(Records for processing begins)

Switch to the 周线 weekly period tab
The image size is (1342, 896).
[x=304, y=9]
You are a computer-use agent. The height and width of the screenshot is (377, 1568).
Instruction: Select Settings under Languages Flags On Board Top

(Records for processing ends)

Task objective
Give the records back in full, word for word.

Exercise result
Switch to the 周线 weekly period tab
The image size is (1342, 896).
[x=304, y=9]
You are a computer-use agent. The height and width of the screenshot is (377, 1568).
Instruction: Select Settings under Languages Flags On Board Top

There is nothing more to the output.